NYT Never Heard of ACORN or Pelosi’s CIA Dispute or Plagiarism….

Journalism schools teach apprencice writers not to “bury the lead.”

The New York Times teaches liberal writers to simply bury negative stories.

Last week after Nancy Pelosi accused the CIA of lying to Congress, the story was on page A 18 of the New York Times.  In the Strait Times of Singapore, the story was page 1 news.

That goes for all other reputable world newspapers.

But the New York Times departed tha land of the reputable a long time ago.

Bad news for ACORN?  The New York Times couldn’t make it pan out: even though a bunch of different state attorney generals did make it turn out….

Minority Leader John Boehner said Nancy Pelosi “ought to either present the evidence or apologize'” in the wake of her comments that CIA officials misled her about the use of controversial interrogation techniques on terrorist suspects.

News in The New York Times?

They apparently never heard of John Boehner or Nancy who?

White House Works To Bury Pelosi-CIA Story, New York Times Complies


The kicks, made by high-end French fashion label Lanvin, cost $540. Ernst/Reuters

Michelle’s shoes, made by high-end French fashion label Lanvin, cost $540. This is not a story you’ll see in the NYT…..

On Maureen Dowd’s NYT Plagiarism:

A statement supporting Dowd from spokesperson Diane McNulty at the NYT read as follows (read, plagiarism is OK with us now).

Maureen had us correct the column online as soon as the error was brought to her attention, adding in the sourcing to Marshall’s blog.

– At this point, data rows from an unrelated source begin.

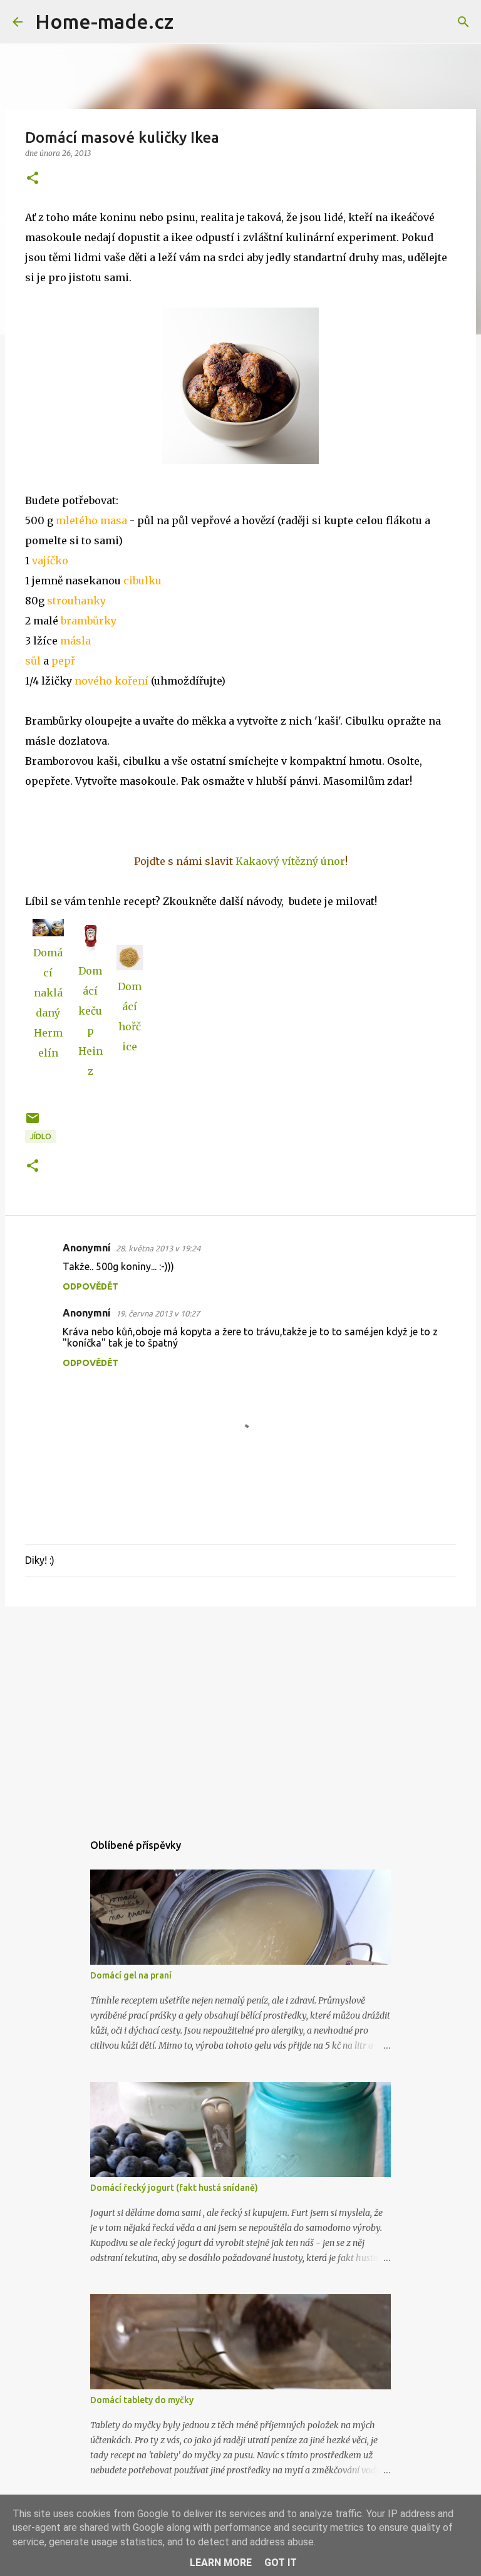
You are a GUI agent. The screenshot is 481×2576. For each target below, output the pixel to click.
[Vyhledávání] (191, 22)
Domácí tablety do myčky (142, 2400)
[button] (32, 178)
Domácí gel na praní (131, 1975)
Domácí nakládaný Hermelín (48, 1002)
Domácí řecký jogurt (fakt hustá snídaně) (174, 2188)
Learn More (221, 2562)
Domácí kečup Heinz (90, 1021)
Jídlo (40, 1136)
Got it (280, 2562)
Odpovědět (90, 1286)
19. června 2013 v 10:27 (158, 1313)
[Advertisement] (240, 1713)
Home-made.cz (104, 21)
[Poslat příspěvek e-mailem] (32, 1123)
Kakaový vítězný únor (290, 861)
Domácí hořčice (130, 1016)
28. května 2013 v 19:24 (158, 1248)
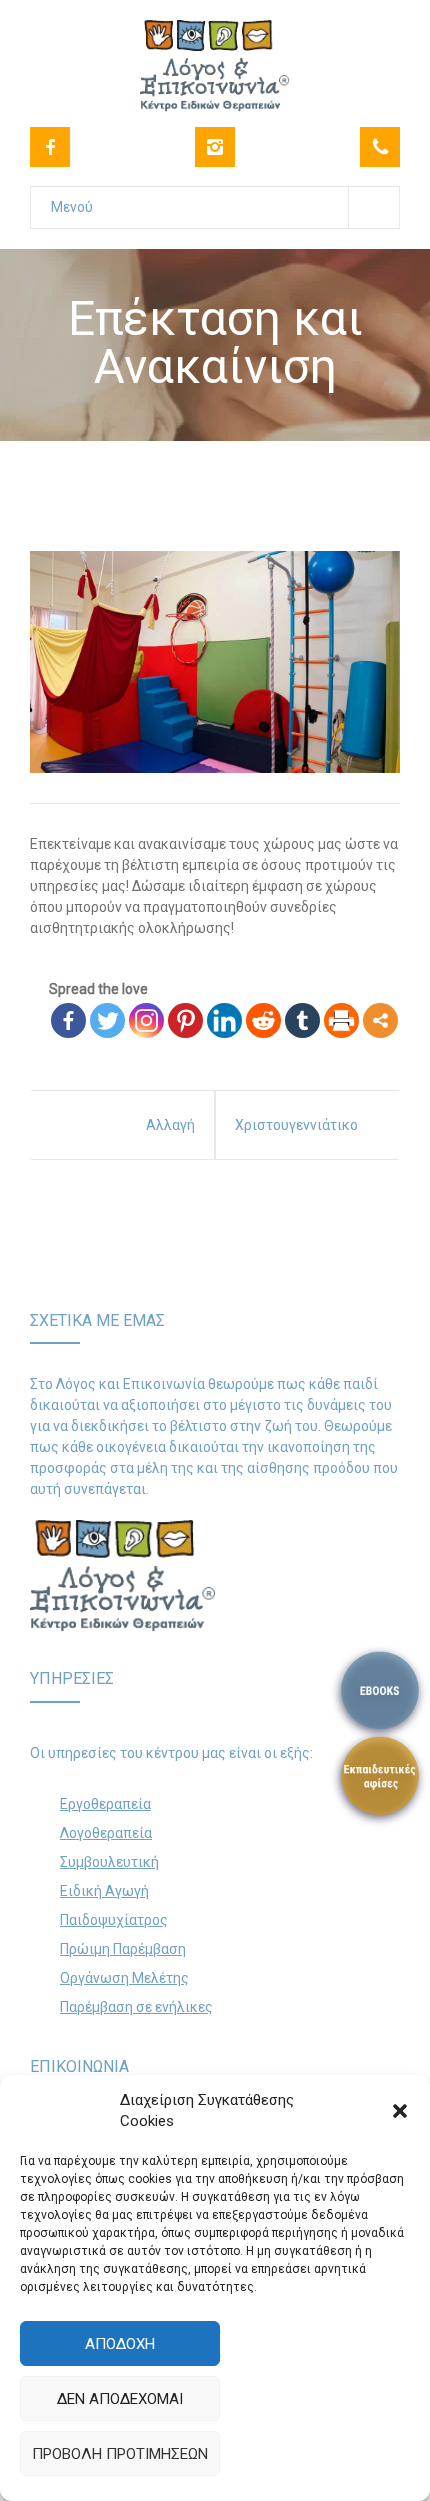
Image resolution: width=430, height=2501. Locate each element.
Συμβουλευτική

We ran a correction in today’s paper,  referring readers to the correct version online.

There is no need to do anything further since there is no allegation, hint or anything else from Marshall that this was anything but an error. It was corrected. Journalists often use feeds from other staff journalists, free-lancers, stringers, a whole range of people. And from friends. Anyone with even the most passing acquaintance with Maureen’s work knows that she is happy and eager to give people credit.